* WHAT THE TASK REQUIRES
For each line below that includes the word "public", make a copy.

======== EXCERPTED RECORDS ========

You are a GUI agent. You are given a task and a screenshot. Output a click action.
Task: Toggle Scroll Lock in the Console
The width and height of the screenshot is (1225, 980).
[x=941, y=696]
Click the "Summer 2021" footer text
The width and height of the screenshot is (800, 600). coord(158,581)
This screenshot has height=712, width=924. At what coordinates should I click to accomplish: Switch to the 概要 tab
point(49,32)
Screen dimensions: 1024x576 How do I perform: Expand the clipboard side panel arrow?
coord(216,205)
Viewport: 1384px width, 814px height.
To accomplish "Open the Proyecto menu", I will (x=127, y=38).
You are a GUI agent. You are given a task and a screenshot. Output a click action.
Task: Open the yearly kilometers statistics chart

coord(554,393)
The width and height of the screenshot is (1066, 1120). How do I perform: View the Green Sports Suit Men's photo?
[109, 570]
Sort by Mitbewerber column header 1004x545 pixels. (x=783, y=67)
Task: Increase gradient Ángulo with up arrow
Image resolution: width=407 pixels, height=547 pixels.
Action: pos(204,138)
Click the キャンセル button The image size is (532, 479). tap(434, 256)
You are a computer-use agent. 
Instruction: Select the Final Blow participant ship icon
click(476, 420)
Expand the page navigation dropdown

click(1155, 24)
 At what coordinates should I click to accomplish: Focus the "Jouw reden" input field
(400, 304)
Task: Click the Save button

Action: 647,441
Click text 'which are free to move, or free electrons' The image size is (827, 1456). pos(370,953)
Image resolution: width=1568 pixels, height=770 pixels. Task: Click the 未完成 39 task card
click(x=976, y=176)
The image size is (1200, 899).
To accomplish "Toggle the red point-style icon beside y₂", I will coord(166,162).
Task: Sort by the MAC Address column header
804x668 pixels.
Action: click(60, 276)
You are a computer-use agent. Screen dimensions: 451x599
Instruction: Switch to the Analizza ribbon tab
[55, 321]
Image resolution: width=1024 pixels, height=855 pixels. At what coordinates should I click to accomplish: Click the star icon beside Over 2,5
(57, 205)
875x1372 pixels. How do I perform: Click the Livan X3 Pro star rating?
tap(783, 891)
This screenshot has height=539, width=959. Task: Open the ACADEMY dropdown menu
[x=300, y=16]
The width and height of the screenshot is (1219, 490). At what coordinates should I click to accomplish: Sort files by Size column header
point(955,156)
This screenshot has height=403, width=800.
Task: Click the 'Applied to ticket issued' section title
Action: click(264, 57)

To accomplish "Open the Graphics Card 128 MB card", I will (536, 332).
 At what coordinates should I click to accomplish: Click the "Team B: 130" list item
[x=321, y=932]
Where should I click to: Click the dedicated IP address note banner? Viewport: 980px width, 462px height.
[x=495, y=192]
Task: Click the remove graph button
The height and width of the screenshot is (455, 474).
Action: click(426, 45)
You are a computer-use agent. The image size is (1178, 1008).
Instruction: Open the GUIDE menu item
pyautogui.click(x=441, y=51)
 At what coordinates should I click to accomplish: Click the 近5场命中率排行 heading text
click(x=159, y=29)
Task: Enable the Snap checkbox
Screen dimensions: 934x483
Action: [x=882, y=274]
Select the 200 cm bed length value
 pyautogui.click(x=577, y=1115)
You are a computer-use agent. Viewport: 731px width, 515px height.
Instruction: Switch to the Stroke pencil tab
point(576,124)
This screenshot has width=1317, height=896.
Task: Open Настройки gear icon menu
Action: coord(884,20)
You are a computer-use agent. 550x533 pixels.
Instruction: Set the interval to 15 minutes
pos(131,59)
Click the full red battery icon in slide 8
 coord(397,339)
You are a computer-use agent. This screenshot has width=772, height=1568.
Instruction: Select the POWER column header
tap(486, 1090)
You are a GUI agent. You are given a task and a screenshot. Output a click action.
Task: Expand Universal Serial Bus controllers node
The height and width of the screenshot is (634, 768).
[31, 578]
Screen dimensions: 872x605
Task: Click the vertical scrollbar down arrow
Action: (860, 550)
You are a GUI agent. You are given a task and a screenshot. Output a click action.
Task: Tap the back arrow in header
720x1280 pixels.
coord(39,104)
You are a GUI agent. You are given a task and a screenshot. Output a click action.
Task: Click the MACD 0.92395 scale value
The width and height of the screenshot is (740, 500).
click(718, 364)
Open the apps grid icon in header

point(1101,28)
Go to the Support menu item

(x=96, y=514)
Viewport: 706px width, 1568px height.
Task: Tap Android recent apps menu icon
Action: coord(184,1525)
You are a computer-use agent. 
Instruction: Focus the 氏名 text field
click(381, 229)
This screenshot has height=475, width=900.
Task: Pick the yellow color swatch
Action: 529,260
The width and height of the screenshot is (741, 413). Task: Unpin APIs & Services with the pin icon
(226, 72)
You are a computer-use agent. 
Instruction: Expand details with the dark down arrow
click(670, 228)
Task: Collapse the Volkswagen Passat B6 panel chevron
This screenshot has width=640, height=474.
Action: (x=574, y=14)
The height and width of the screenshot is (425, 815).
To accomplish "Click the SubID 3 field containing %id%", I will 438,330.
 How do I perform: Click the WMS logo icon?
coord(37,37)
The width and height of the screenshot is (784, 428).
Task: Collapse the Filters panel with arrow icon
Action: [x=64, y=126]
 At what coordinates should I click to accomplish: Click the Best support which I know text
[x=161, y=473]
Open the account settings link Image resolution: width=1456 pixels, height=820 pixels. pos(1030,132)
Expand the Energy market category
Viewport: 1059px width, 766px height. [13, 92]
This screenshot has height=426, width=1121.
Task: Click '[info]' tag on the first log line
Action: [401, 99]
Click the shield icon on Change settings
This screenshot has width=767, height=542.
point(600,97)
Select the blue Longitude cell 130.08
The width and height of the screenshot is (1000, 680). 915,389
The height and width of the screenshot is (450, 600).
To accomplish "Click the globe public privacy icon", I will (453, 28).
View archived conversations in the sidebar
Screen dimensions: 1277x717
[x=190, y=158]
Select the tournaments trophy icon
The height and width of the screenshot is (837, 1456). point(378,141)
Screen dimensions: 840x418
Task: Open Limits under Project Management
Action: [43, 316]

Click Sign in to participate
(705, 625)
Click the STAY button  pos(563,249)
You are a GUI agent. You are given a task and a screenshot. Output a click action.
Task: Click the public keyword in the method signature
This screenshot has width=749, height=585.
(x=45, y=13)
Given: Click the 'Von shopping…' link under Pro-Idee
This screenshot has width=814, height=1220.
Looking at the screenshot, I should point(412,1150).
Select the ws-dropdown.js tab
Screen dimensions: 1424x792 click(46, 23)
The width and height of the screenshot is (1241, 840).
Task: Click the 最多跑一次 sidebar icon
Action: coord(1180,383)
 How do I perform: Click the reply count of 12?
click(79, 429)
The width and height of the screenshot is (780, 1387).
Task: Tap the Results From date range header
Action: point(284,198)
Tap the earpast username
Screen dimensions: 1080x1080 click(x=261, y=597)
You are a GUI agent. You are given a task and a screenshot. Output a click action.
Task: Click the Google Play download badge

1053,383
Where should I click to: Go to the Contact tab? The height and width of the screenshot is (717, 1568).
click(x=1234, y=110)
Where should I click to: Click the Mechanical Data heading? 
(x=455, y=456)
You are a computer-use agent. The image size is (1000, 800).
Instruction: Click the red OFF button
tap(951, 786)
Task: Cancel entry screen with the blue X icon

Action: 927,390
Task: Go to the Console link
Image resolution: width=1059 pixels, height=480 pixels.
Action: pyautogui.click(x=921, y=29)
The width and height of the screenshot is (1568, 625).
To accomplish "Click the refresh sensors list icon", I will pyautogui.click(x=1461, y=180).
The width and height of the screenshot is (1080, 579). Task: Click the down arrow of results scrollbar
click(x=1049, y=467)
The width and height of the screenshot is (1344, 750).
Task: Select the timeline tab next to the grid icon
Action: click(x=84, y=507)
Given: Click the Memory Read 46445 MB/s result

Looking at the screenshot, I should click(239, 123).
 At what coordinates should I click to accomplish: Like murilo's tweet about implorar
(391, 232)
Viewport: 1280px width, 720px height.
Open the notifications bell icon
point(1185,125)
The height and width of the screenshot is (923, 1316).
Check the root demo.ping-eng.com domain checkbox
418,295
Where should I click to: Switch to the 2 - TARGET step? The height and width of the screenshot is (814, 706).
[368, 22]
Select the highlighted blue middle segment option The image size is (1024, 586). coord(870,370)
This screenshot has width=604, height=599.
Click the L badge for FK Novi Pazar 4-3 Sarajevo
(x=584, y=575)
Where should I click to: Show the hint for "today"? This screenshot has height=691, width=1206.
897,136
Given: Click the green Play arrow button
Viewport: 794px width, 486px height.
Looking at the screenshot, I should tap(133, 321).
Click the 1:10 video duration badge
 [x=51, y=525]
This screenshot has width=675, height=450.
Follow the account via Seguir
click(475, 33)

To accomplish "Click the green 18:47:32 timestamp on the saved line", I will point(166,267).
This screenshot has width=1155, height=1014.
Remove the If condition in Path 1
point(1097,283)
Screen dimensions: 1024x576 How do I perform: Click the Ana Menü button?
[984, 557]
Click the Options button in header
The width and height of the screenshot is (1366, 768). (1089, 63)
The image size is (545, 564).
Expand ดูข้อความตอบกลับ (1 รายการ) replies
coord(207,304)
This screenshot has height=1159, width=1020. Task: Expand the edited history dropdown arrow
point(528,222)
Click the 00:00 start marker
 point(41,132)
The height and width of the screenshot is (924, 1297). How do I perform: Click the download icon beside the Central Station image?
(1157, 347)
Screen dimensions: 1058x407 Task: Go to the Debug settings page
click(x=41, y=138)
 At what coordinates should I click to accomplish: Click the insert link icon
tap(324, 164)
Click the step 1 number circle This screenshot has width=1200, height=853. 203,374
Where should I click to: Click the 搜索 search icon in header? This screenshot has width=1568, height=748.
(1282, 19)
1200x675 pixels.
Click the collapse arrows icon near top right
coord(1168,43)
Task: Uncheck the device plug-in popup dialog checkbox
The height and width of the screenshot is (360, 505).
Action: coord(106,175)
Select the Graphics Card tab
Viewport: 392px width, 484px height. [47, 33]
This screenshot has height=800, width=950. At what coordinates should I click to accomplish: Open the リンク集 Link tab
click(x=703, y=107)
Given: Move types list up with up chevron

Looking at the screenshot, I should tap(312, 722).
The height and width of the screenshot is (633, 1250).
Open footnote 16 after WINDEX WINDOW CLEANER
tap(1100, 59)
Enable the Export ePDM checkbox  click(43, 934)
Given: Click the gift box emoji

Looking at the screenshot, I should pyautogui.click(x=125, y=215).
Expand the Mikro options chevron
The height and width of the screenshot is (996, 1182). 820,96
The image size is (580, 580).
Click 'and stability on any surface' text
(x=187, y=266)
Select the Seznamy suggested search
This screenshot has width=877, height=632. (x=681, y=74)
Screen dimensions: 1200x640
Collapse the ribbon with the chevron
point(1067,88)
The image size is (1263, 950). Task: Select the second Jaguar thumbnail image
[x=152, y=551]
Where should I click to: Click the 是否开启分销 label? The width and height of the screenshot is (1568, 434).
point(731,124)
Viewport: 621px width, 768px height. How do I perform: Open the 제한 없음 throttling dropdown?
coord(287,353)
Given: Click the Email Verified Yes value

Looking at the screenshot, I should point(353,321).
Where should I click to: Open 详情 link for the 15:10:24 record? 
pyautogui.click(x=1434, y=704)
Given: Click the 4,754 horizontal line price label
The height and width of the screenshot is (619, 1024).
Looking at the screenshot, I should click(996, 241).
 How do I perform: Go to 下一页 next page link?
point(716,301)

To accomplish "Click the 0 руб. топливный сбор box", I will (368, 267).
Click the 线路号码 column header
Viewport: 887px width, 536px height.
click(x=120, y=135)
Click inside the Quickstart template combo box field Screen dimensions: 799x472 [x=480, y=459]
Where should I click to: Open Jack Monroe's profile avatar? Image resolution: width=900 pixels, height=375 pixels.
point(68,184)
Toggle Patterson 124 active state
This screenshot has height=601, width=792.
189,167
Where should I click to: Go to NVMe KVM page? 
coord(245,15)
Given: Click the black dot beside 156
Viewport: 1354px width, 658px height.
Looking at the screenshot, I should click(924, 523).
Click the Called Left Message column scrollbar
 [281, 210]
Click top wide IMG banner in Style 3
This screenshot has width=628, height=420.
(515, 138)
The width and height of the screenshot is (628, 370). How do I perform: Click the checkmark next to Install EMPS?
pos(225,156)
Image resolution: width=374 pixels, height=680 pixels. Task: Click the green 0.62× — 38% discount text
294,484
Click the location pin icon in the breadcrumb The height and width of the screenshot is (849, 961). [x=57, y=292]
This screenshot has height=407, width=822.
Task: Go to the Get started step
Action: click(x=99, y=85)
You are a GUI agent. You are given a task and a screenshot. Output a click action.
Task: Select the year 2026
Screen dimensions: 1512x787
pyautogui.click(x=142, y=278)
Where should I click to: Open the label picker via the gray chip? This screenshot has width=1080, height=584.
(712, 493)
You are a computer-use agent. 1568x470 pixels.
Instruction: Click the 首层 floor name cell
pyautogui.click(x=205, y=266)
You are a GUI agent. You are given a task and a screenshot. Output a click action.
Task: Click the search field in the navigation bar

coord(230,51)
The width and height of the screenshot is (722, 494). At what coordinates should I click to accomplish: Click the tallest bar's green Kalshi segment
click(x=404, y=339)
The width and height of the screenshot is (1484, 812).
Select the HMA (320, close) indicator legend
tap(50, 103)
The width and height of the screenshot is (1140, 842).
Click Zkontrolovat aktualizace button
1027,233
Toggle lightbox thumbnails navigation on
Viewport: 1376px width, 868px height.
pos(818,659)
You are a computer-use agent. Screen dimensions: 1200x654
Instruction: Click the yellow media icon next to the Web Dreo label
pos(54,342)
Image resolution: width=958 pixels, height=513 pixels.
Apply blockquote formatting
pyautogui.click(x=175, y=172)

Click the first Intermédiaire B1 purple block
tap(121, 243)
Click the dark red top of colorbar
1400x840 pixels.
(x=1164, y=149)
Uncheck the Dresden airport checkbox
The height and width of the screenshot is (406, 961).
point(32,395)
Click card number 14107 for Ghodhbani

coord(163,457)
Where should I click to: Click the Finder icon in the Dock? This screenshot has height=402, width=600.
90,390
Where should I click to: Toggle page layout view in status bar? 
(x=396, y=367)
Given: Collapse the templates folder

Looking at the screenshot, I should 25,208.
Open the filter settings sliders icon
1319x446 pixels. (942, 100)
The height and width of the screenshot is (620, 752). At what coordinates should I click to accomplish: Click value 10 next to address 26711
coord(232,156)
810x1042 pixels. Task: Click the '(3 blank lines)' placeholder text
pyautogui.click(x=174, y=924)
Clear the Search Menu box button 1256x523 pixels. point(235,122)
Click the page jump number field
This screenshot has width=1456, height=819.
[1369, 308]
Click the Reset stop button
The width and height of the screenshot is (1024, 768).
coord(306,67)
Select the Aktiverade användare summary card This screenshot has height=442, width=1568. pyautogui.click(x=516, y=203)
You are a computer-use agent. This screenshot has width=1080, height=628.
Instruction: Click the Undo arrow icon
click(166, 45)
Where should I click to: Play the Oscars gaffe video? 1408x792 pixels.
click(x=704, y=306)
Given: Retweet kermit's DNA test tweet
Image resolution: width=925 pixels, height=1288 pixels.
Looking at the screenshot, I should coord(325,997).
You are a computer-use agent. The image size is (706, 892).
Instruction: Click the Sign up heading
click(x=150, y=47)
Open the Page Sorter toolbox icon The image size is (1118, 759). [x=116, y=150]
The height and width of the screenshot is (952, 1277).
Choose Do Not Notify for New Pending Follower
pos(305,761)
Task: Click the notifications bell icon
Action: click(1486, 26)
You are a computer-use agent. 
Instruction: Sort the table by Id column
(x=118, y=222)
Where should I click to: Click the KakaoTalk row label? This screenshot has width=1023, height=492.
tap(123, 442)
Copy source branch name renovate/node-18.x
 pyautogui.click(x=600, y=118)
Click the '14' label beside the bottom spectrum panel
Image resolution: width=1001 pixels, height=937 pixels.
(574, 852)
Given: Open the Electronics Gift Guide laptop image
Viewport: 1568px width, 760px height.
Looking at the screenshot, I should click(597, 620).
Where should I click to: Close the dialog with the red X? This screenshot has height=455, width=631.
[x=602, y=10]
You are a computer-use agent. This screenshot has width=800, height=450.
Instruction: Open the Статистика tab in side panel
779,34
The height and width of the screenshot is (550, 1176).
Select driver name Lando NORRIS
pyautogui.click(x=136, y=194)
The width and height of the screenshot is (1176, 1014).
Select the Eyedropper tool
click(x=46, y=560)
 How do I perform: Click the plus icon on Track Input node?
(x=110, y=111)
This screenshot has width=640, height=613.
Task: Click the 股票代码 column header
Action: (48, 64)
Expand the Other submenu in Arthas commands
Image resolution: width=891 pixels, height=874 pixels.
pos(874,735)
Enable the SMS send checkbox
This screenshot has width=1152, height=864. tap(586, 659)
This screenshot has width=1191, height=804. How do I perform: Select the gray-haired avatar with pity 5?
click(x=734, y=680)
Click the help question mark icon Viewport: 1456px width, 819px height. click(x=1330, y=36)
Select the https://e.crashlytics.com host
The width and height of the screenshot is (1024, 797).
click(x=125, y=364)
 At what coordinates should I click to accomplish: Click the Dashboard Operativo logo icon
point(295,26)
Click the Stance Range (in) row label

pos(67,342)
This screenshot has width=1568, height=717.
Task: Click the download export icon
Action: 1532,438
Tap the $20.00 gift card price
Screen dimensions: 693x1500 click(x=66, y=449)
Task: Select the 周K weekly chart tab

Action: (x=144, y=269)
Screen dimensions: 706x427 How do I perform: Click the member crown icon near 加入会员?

========

* ANSWER TO THE EXERCISE
To accomplish "Click the globe public privacy icon", I will (453, 28).
Task: Click the public keyword in the method signature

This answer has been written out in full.